Nesticella quelpartensis

Scientific classification
- Kingdom: Animalia
- Phylum: Arthropoda
- Subphylum: Chelicerata
- Class: Arachnida
- Order: Araneae
- Infraorder: Araneomorphae
- Family: Nesticidae
- Genus: Nesticella
- Species: N. quelpartensis
- Binomial name: Nesticella quelpartensis Paik & Namkung, 1969
- Synonyms: Howaia quelpartensis (Paik & Namkung, 1969);

= Nesticella quelpartensis =

- Authority: Paik & Namkung, 1969

Species of spider

Nesticella quelpartensis, sometimes referred to as the Jeju cave baby spider, is a species of spider found only in South Korea. Its sole habitat is the lava caves of Jeju Island (a former name of which, "Quelpart", gives the species epithet, quelpartensis).

== Description ==
The females have a body length around 2.8 to 3.0 mm, while males are approximately 3.0 mm in size. Their abdomen is yellow-brown without any distinct patterns. The central groove, neck groove, and radial groove are clearly distinguishable. The anterior median eyes are slightly anterior, and the posterior median eyes are posterior. The front anterior lateral eyes are slightly anterior, and the posterior lateral eyes are posterior. The anterior median eyes are the smallest, and the rear lateral eyes are the largest. The chelicerae are brown and feature 3 promarginal teeth and 7 retromarginal teeth, with no cuspules on the maxilla and slight protuberances between the teeth. The lower jaw is brown, but the tip is light. The lower labium is brown and adheres to the thorax plate. The thorax plate is yellow-brown with long black hairs that has a heart shape and the fourth leg fits into a socket. The legs are yellow-brown, slender, with numerous setae. There are no spines on the legs, and there are sensory setae on the tibia and metatarsus. The leg formula is 1-4-2-3. The abdomen is oval-shaped, pale yellow with long hairs. The mamillae are slightly larger, cone-shaped, and have 2 hairs at the tip. The external genitalia of the female are generally rectangular. The male copulatory organ has a very large distal lobe and features protrusions resembling thumb-like processes on the outer surface.

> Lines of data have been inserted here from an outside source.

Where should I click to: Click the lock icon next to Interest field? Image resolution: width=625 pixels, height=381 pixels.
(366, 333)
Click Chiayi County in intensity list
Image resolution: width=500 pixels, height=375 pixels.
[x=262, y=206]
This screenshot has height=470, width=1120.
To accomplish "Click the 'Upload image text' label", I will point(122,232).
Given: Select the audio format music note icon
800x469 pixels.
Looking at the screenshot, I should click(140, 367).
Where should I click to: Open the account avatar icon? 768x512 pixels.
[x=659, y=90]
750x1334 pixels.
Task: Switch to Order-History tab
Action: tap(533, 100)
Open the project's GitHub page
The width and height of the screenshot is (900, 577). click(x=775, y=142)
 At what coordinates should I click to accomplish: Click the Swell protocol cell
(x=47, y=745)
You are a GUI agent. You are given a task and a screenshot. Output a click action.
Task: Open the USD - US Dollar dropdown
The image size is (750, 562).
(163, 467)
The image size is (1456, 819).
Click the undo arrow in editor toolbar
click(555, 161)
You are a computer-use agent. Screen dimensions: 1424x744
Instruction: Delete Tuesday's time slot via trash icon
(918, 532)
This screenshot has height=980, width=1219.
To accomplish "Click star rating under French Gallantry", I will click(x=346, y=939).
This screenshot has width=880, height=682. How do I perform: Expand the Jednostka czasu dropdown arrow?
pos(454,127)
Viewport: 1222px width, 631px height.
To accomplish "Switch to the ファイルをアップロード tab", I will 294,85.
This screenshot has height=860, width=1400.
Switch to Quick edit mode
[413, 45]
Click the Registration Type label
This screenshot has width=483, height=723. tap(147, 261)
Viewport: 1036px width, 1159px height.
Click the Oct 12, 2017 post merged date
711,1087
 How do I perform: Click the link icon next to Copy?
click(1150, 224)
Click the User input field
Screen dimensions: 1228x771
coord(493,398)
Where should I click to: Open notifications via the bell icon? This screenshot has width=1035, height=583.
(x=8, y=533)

As with all cave-dwelling organisms, this spider is extremely vulnerable to changes in its environment because it has adapted to the specific cave environment over a long period of time.

==Current samples==
There are currently two samples of the species being kept in the National Institute of Biological Resources, collected on September 20, 1980, and September 15, 2006.